Depending on the type of TOS that is suspected, patients are evaluated with a variety of physical examination tests that help to confirm the diagnosis. Common tests for neurogenic TOS include the Adson’s maneuver, the elevated arm stress test (EAST), and the upper extremity tension test (also known as Elvey’s test). In the Adson’s maneuver, the radial pulse at the wrist is felt while the arm is raised away from the body. This test alone does not confirm a diagnosis of TOS, since some people with no symptoms can have a decrease or disappearance of the pulse at the wrist with moving the arm away from the body. The elevated arm stress test (EAST) is also performed with the arms elevated to provoke symptoms. The upper extremity tension test (Elvey’s test) checks for pinching of the nerve at the thoracic outlet. Peripheral nerves are tested along with range of motion in the arm.
Frequently, patients with TOS symptoms may have had many diagnostic tests including magnetic resonance imaging (MRI) studies, computed tomography (CT or CAT) scans, nerve conduction studies (NCS), electromyography (EMG), or ultrasounds. Imaging can help with the diagnosis of venous or arterial TOS, but patients with neurogenic TOS may have normal tests. Nevertheless, these tests may be necessary to look for other more common diagnoses.
For venous or arterial TOS, common tests used for diagnosis include CT or Doppler ultrasound studies. Occasionally, a venogram may be performed to diagnose and treat TOS. A venogram is a procedure in which a small tube is inserted into the vein, and dye is injected into it to show the veins under real-time X-ray imaging. Thrombolysis may be needed, which is a procedure that dissolves blood clots. Angiography (which is similar to venography except that the dye is used to see the arteries instead of the veins) may be useful in arterial TOS.

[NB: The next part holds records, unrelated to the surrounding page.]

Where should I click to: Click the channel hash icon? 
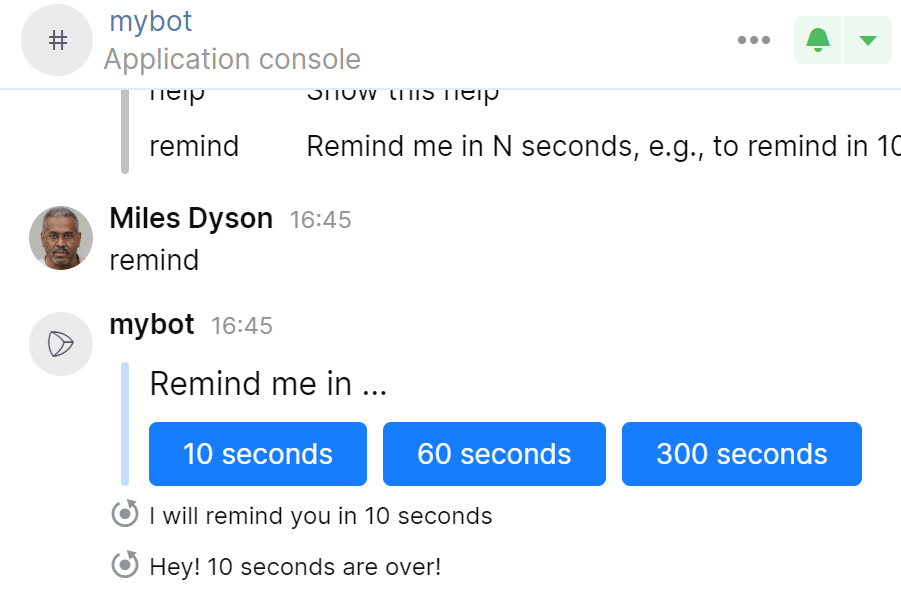tap(56, 40)
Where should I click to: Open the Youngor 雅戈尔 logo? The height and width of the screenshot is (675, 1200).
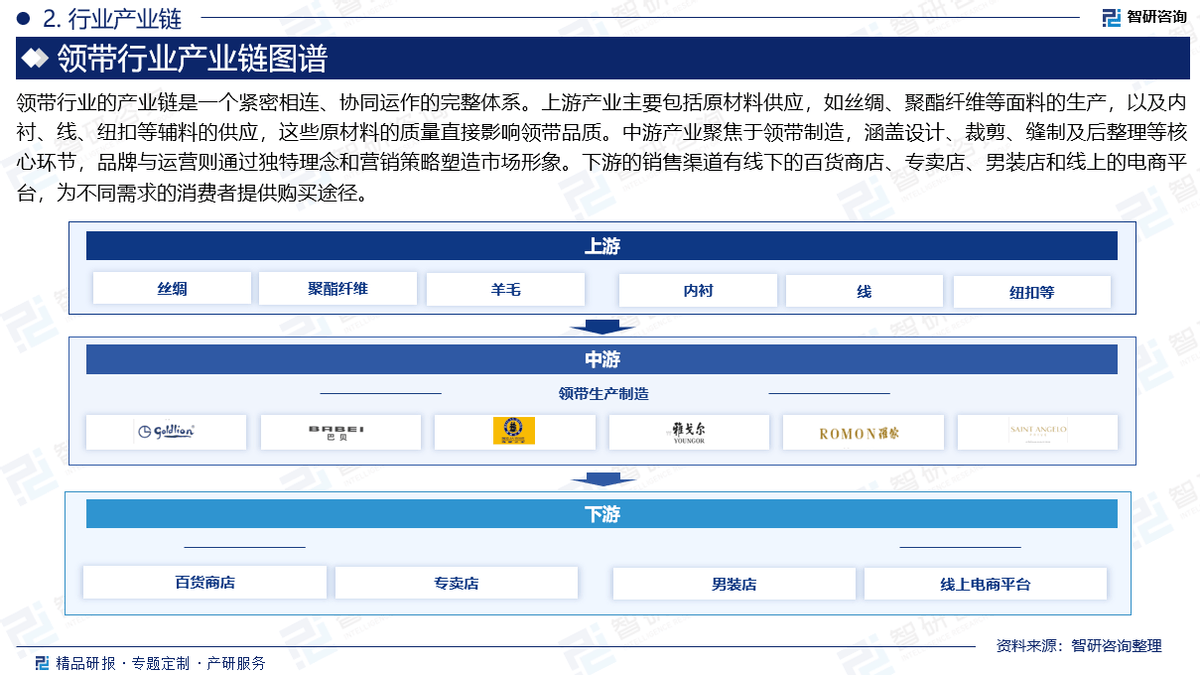coord(688,432)
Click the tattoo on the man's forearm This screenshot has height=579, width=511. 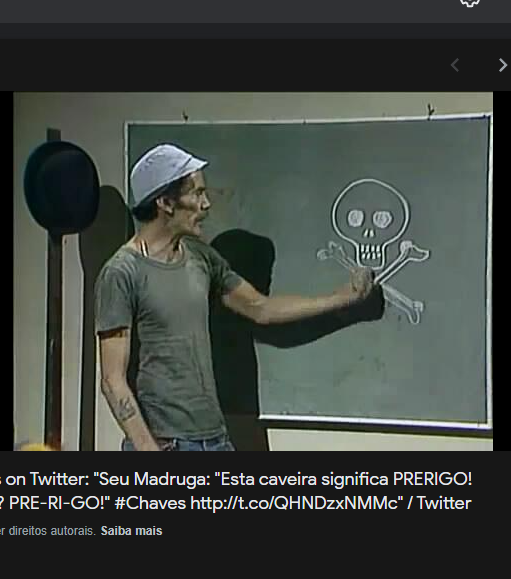tap(124, 408)
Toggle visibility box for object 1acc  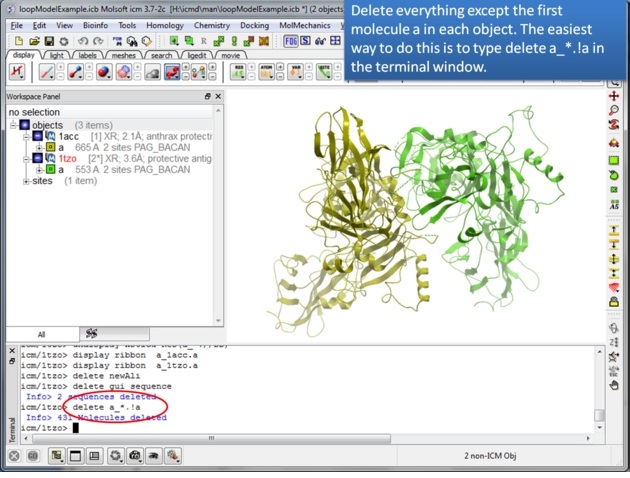point(37,136)
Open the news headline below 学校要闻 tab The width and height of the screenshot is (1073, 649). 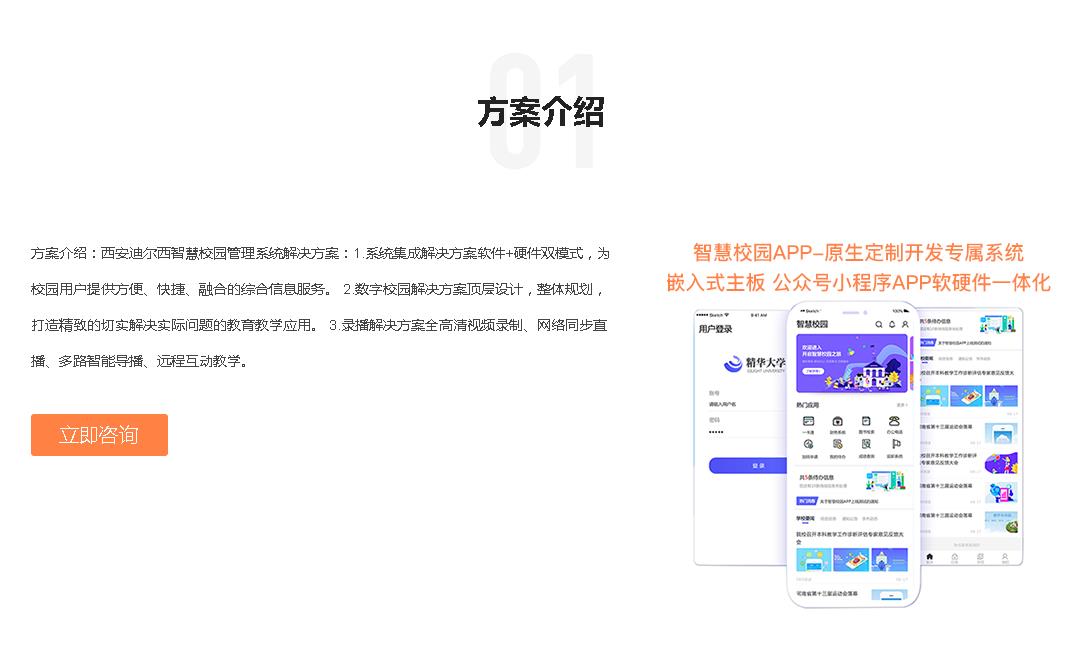pyautogui.click(x=850, y=537)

How is thoracic outlet syndrome treated?
The treatment depends on the type of TOS. Neurogenic TOS is often initially treated with thoracic outlet-specific physical therapy. Many patients are able to get relief without the need for surgical intervention. If symptoms do not improve with physical therapy alone, in some cases botulinum toxin A (BOTOX®) injections into the anterior and middle scalene muscles can be tried in conjunction with physical therapy. Surgical decompression procedures are an option if less invasive treatments are not successful.

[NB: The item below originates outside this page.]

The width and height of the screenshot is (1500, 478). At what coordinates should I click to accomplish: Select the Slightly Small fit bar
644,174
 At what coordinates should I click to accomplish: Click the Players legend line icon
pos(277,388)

The treatment of venous TOS depends on how long the condition has been present. Patients who have the sudden onset of venous TOS and have arm DVT are frequently treated first with thrombolysis (clot-busting medications) to dissolve the thrombosis, along with blood-thinning medications. Treatment is then continued with a surgical decompression procedure to relieve the compression on the vein that caused the arm DVT to form. Blood flow in the vein frequently can be improved by inflating a small balloon inside the vein and inserting a stent to prop the vein open. Open surgical venous reconstruction is rarely necessary.
Patients with arterial TOS often require surgical decompression procedures to remove the rib and/or scalene muscles, including reconstruction procedures for the damaged artery, which may be aneurysmal (dilated) or contain a blood clot.
Physical therapy remains an integral part of recovery after any surgical intervention. Patients may also have to remain on blood thinners for a period of time after surgery.
Conclusion
Thoracic outlet syndrome is a rare disorder that can be challenging to diagnose accurately. The treatment plan depends on the type of TOS (neurogenic, venous, or arterial) and should be tailored to best address the patient’s symptoms and expectations.
Footnotes
Declaration of conflicting interest
The authors declare that there is no conflict of interest.
Funding
This research received no specific grant from any funding agency in the public, commercial, or not-for-profit sectors.